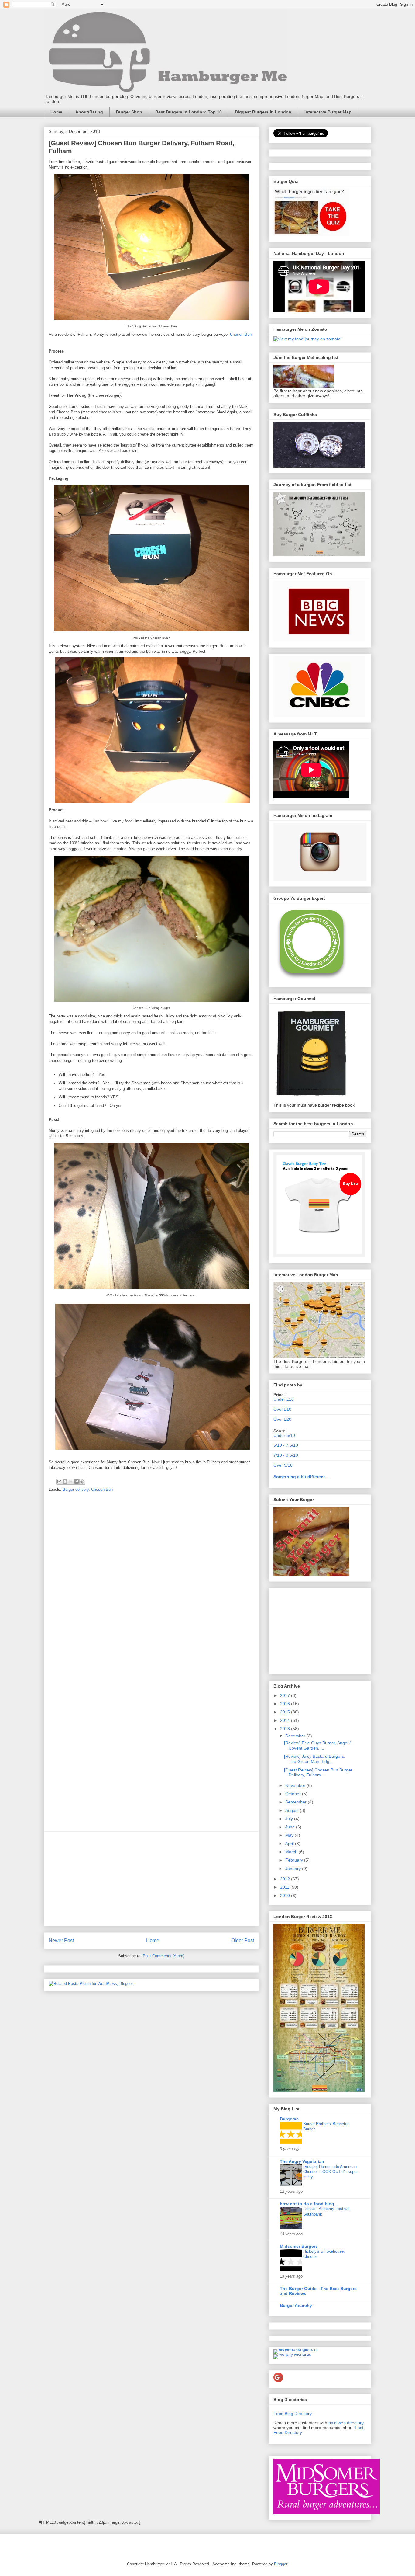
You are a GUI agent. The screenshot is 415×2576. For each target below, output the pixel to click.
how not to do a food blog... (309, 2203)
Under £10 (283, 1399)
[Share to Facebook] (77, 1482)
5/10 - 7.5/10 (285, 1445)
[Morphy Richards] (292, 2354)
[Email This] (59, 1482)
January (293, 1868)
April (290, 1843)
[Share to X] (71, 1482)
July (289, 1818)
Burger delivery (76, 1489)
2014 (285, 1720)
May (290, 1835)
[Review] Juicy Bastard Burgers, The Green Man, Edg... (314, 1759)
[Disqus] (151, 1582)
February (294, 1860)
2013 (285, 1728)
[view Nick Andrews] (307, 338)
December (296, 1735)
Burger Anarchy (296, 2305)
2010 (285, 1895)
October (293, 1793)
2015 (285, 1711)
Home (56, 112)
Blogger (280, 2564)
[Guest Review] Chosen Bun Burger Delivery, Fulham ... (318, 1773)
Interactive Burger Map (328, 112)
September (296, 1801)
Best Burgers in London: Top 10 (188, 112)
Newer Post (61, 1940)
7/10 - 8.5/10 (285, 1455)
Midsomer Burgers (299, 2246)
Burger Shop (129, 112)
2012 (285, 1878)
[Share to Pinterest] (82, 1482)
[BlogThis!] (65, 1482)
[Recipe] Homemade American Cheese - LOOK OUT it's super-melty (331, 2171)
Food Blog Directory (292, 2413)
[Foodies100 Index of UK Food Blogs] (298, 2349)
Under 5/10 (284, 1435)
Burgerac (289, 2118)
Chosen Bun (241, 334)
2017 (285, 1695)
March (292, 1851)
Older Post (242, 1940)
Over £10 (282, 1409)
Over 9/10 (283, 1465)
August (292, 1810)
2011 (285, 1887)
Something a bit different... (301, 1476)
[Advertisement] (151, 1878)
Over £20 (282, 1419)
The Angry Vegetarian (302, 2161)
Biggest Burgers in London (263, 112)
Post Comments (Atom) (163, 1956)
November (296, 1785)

········

→ WHAT THE EXERCISE ASKS
Please copy the records above word for word, omitting every picture.

→ RESULT
You are a GUI agent. The screenshot is 415×2576. For each target below, output the pixel to click.
how not to do a food blog... (309, 2203)
Under £10 (283, 1399)
[Share to Facebook] (77, 1482)
5/10 - 7.5/10 (285, 1445)
[Morphy Richards] (292, 2354)
[Email This] (59, 1482)
January (293, 1868)
April (290, 1843)
[Share to X] (71, 1482)
July (289, 1818)
Burger delivery (76, 1489)
2014 (285, 1720)
May (290, 1835)
[Review] Juicy Bastard Burgers, The Green Man, Edg... (314, 1759)
[Disqus] (151, 1582)
February (294, 1860)
2013 (285, 1728)
[view Nick Andrews] (307, 338)
December (296, 1735)
Burger Anarchy (296, 2305)
2010 (285, 1895)
October (293, 1793)
2015 (285, 1711)
Home (56, 112)
Blogger (280, 2564)
[Guest Review] Chosen Bun Burger Delivery, Fulham ... (318, 1773)
Interactive Burger Map (328, 112)
September (296, 1801)
Best Burgers in London: Top 10 (188, 112)
Newer Post (61, 1940)
7/10 - 8.5/10 (285, 1455)
Midsomer Burgers (299, 2246)
Burger Shop (129, 112)
2012 (285, 1878)
[Share to Pinterest] (82, 1482)
[BlogThis!] (65, 1482)
[Recipe] Homemade American Cheese - LOOK OUT it's super-melty (331, 2171)
Food Blog Directory (292, 2413)
[Foodies100 Index of UK Food Blogs] (298, 2349)
Under 5/10 (284, 1435)
Burgerac (289, 2118)
Chosen Bun (241, 334)
2017 (285, 1695)
March (292, 1851)
Older Post (242, 1940)
Over £10 (282, 1409)
Over 9/10 (283, 1465)
August (292, 1810)
2011 (285, 1887)
Something a bit different... (301, 1476)
[Advertisement] (151, 1878)
Over £20 (282, 1419)
The Angry Vegetarian (302, 2161)
Biggest Burgers in London (263, 112)
Post Comments (Atom) (163, 1956)
November (296, 1785)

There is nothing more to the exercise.